[THE EXERCISE] List every line in the items below that contains the word "Task".

[RECORDS TO PROCESS]

= = = =

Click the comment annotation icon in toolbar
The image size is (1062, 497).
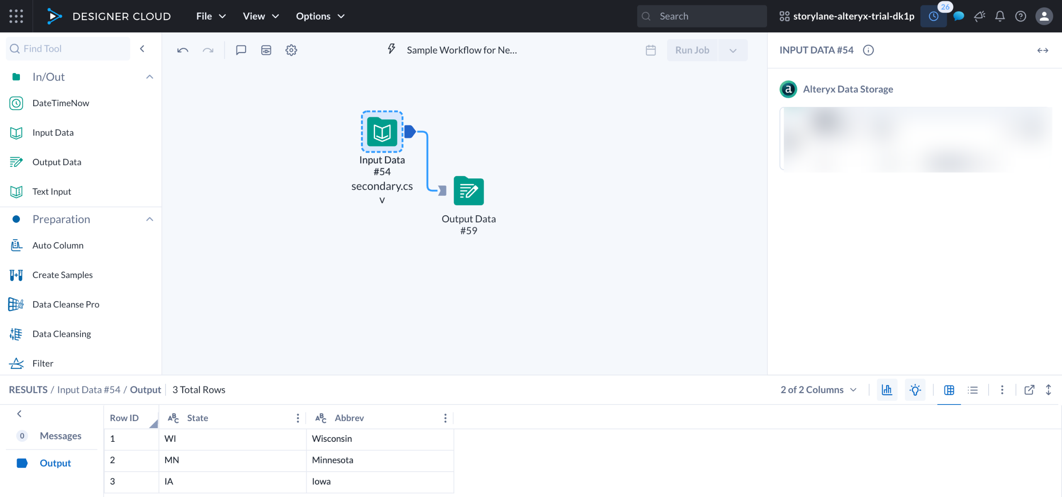click(241, 50)
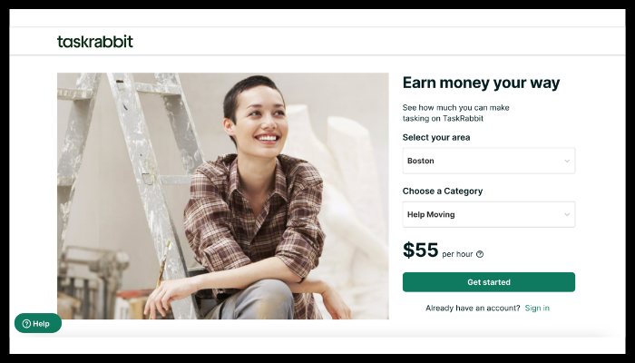Follow the Sign in link

click(537, 308)
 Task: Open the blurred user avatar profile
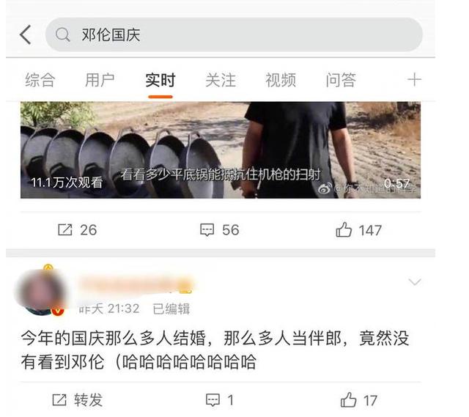(x=41, y=291)
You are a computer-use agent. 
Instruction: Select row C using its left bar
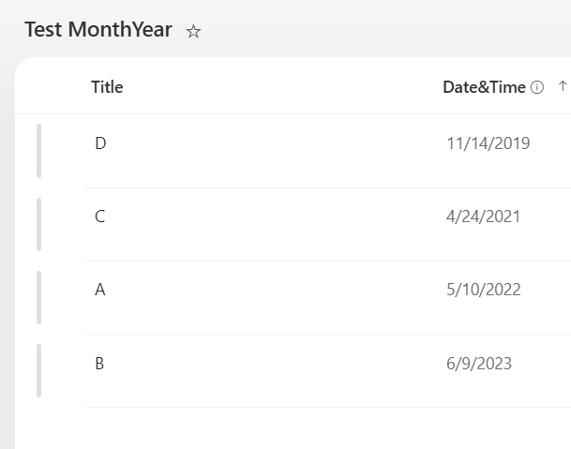click(x=39, y=224)

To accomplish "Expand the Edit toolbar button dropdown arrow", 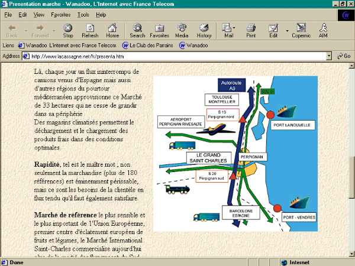I will [x=287, y=30].
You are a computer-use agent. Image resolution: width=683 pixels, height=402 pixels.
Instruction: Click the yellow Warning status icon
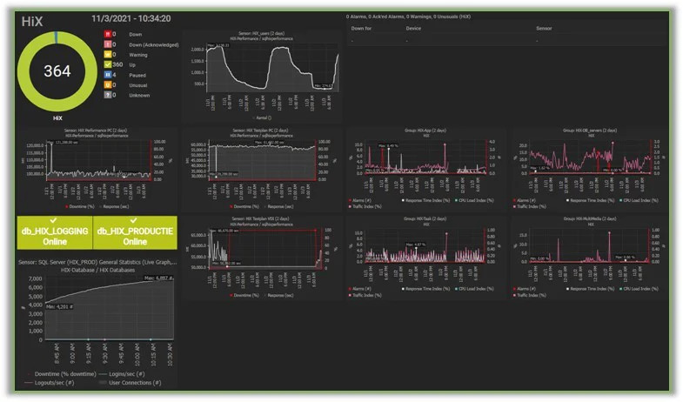pyautogui.click(x=108, y=56)
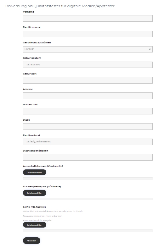Image resolution: width=158 pixels, height=248 pixels.
Task: Focus the Postleitzahl input box
Action: [x=88, y=111]
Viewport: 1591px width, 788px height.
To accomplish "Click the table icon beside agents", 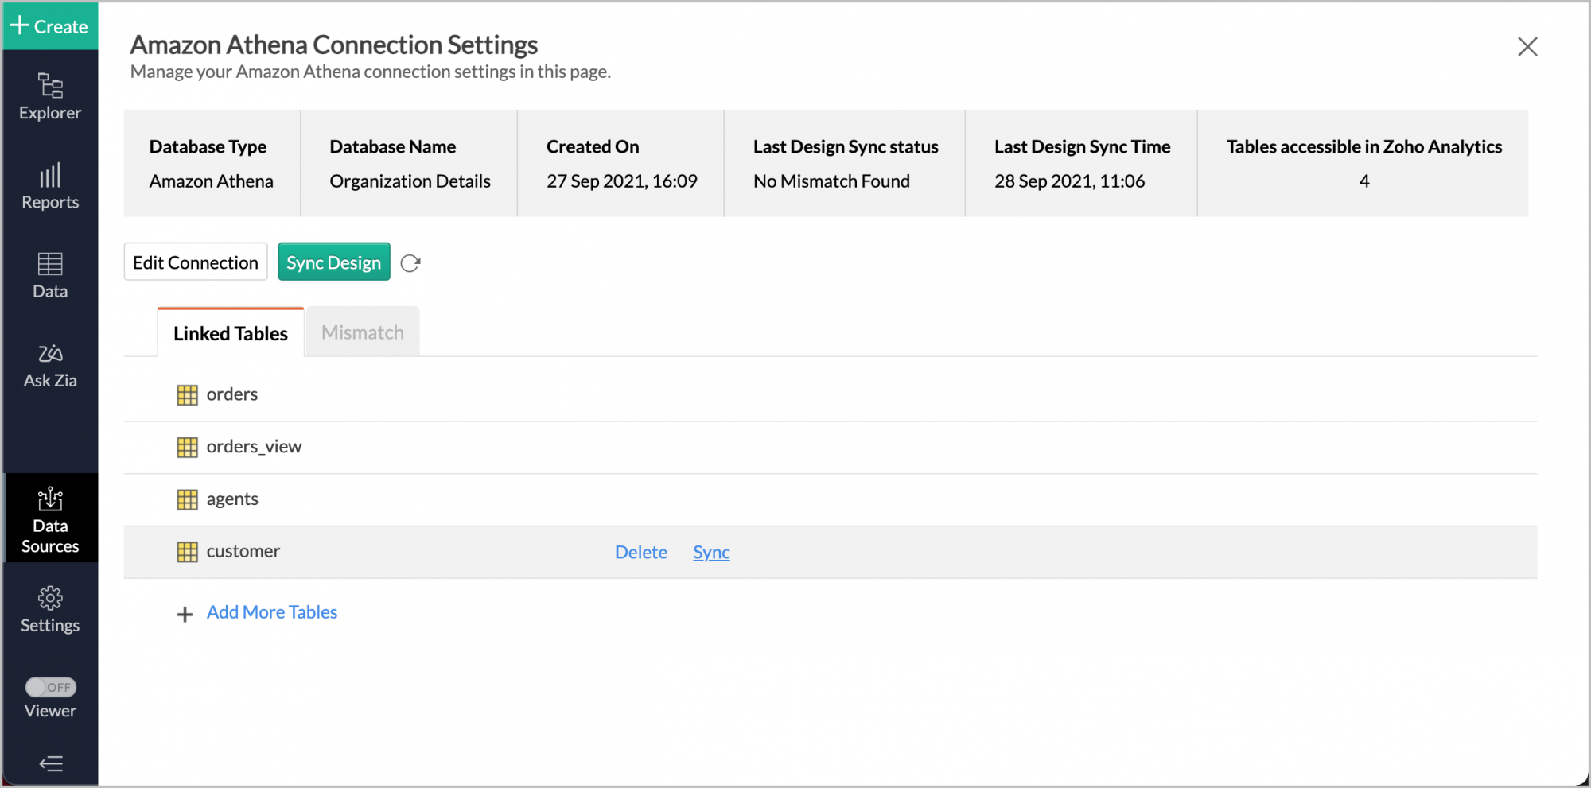I will pyautogui.click(x=186, y=499).
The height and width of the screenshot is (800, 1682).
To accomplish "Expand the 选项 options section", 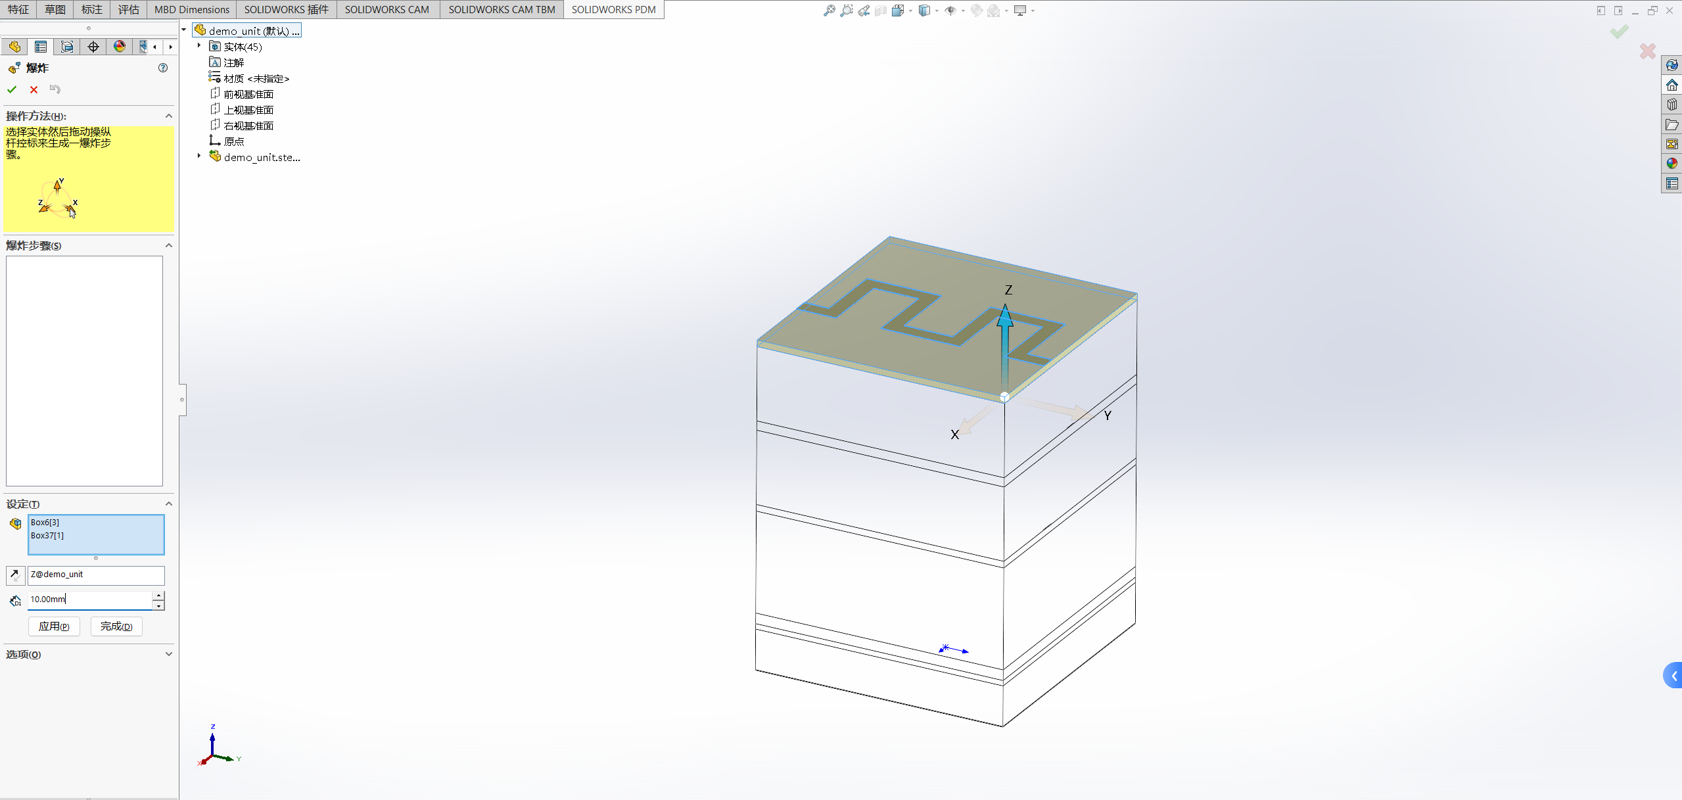I will (x=169, y=654).
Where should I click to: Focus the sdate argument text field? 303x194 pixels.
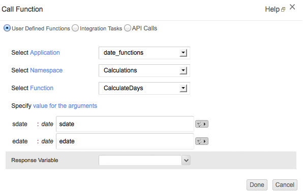[125, 124]
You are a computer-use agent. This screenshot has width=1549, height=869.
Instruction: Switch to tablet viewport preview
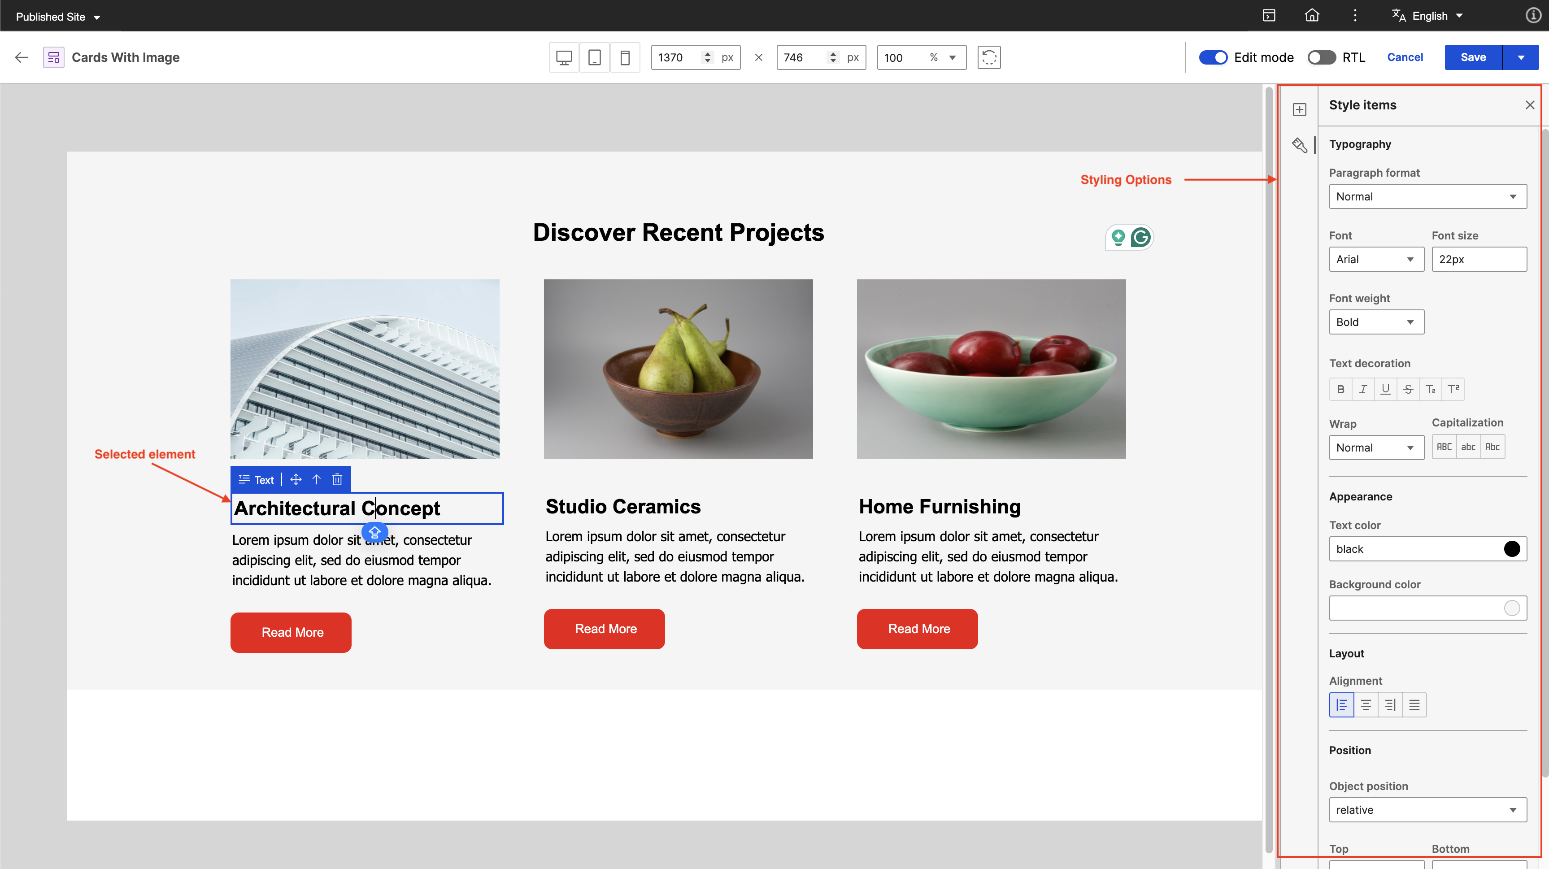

= = = =

[RESULT OF THE EXERCISE]
 Task: Open the blurred user avatar profile
Task: Focus the Postleitzahl input box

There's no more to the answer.